### [Given problem]
Can you carry on the forum discussion about distributing the linear algebra in Thorsten's discrete-log record, picking up after its final sentence?

### [Selected extract]
* start *

Distribution of Parallel Linear Algebra (Thorsten's report)
 

Tucked away inside of Thorsten's report of a new DL record (mod a
160-digit prime) is a description of what would appear to be the first
public announcement of the latest development in the type of linear
algebra used in NFS factorizations. Here's the NMBRTHRY paragraph:

[QUOTE] Linear algebra:

The matrix was solved using the Wiedemann algorithm. Most of the
computation was done on the Himalaya cluster at the Institute for
Numerical Simulation. Up to eight jobs, each using 12 to 24 processors,
were run simultaneously on the cluster. In total, solving the linear
system of equations took 14 CPU years for a 3.2 GHz Xeon64.
Spending more time in the sieving step would probably reduce the total
runtime. [/QUOTE]

It appears that setting the eight jobs is the [new!] distributed step, and
that each job may not need the complete matrix. Each part seems to have
gotten (the usual?) parallel linear algebra; after which there presumably
would be some final assembly. One hopes that more explicit details of the
distribution will appear. -bdodson

[QUOTE=bdodson;97833]Tucked away inside of Thorsten's report of a new DL record (mod a
160-digit prime) is a description of what would appear to be the first
public announcement of the latest development in the type of linear
algebra used in NFS factorizations. Here's the NMBRTHRY paragraph:



It appears that setting the eight jobs is the [new!] distributed step, and
that each job may not need the complete matrix. Each part seems to have
gotten (the usual?) parallel linear algebra; after which there presumably
would be some final assembly. One hopes that more explicit details of the
distribution will appear. -bdodson[/QUOTE]

Indeed. I hope that more details are forthcoming.

Note that this was a DL computation. The matrix must be solved modulo the
order of the group. One typically does this by solving it modulo small primes,
then pasting the results together with the CRT. Solving the system modulo
one of the small primes can be done completely independently of the others.
This is a natural parallel partition of the problem. One then brings everything
together with the CRT.

Such a partition does not seem to exist for solving it over GF(2). I wish it
did.

* end *

### [Listing]
* start *

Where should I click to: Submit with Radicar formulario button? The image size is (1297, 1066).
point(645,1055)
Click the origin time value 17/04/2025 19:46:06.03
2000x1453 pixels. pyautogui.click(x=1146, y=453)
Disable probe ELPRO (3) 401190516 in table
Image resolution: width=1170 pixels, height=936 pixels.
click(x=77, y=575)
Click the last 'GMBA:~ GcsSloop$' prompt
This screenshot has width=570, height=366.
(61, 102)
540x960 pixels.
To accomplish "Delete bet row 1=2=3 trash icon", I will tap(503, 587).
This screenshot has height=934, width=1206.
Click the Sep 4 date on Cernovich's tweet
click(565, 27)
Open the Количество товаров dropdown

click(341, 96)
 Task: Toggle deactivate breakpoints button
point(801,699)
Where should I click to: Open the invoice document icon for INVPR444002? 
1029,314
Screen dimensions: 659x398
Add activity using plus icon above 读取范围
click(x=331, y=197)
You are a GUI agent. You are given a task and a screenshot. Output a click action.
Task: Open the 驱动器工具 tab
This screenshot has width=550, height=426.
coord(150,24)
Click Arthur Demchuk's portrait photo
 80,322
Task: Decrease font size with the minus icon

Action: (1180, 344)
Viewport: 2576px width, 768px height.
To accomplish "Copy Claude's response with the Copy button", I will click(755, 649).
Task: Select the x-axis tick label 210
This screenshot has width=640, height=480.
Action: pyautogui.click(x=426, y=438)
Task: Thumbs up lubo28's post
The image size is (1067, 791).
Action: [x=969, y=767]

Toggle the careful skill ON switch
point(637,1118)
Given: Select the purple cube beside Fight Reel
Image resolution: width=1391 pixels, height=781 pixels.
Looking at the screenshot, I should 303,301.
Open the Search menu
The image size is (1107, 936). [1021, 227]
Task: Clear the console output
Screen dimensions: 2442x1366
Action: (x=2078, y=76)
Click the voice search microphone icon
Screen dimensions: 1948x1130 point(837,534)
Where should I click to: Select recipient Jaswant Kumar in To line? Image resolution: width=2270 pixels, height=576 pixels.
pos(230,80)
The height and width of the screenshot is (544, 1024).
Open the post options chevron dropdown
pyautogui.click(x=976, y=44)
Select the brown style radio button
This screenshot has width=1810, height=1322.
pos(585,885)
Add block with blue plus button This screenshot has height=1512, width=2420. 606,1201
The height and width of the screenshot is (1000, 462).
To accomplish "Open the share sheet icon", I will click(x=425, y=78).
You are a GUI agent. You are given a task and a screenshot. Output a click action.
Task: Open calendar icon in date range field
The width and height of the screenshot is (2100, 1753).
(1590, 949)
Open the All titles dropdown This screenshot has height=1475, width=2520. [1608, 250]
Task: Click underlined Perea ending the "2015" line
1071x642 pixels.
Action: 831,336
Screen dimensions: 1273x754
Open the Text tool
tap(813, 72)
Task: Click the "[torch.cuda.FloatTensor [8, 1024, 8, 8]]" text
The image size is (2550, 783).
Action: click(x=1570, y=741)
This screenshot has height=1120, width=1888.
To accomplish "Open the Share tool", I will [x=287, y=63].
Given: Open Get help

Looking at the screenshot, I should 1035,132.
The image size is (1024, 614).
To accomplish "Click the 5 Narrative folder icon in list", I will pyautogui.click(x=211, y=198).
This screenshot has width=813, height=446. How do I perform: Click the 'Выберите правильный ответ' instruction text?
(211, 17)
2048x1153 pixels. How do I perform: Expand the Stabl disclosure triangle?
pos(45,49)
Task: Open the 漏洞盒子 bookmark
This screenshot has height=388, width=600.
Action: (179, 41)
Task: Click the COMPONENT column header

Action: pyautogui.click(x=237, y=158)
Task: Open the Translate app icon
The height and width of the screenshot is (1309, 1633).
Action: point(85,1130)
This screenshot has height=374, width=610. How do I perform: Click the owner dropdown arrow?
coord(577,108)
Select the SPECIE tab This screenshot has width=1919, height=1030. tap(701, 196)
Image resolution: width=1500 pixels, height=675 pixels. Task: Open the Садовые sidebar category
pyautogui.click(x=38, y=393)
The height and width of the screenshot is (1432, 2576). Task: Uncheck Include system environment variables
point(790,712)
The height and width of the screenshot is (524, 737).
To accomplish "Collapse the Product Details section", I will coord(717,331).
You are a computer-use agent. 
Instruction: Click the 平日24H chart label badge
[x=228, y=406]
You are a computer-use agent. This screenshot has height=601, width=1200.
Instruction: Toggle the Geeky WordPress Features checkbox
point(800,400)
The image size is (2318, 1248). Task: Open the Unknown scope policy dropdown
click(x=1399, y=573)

* end *

### [Answer below]
[QUOTE=R.D. Silverman;97836]Such a partition does not seem to exist for solving it over GF(2). I wish it did.[/QUOTE]

The curse of characteristic 2, yet again.

So many factorization algorithms depend on solving x^2 = y^2 mod n, which ties us to a characteristic 2 computation in the matrix stage. How about jumping to the congruence x^k = y^k mod n (k large and smooth)? Two huge problems with this, of course: (i) sieving, or whatever approach one uses to collect relations, could be inefficient -- but we'd already be at the point where the matrix was much more inefficient anyway; (ii) the linear algebra is now over Z/(k), which ain't a field, but this could be a minor issue.

Anyone think it might go in this direction some day?

[QUOTE=FactorEyes;97839]The curse of characteristic 2, yet again.

How about jumping to the congruence x^k = y^k mod n (k large and smooth)?

Anyone think it might go in this direction some day?[/QUOTE]

No, it will never go in this direction.

Hint: Ask yourself what are the requirements on the factors of n (and n)
for a solution to the congruence x^3 = y^3 mod n to even exist?

Further hint: such a congruence does not exist for most n and almost all k.

[QUOTE=R.D. Silverman;97836]Indeed. I hope that more details are forthcoming.

Note that this was a DL computation. [/QUOTE]

There is such a note in the very first line of my post.

[QUOTE] Such a partition does not seem to exist for solving it over GF(2).
I wish it did.[/QUOTE]

We're in disagreement on this topic once again. I didn't Quote the
section of Thorsten's post on solving logs for small primes, which was
"done at the end of the matrix step". I stand by my description; let's
discuss again in six months. -Bruce

[QUOTE=R.D. Silverman;97840]No, it will never go in this direction.

Hint: Ask yourself what are the requirements on the factors of n (and n)
for a solution to the congruence x^3 = y^3 mod n to even exist?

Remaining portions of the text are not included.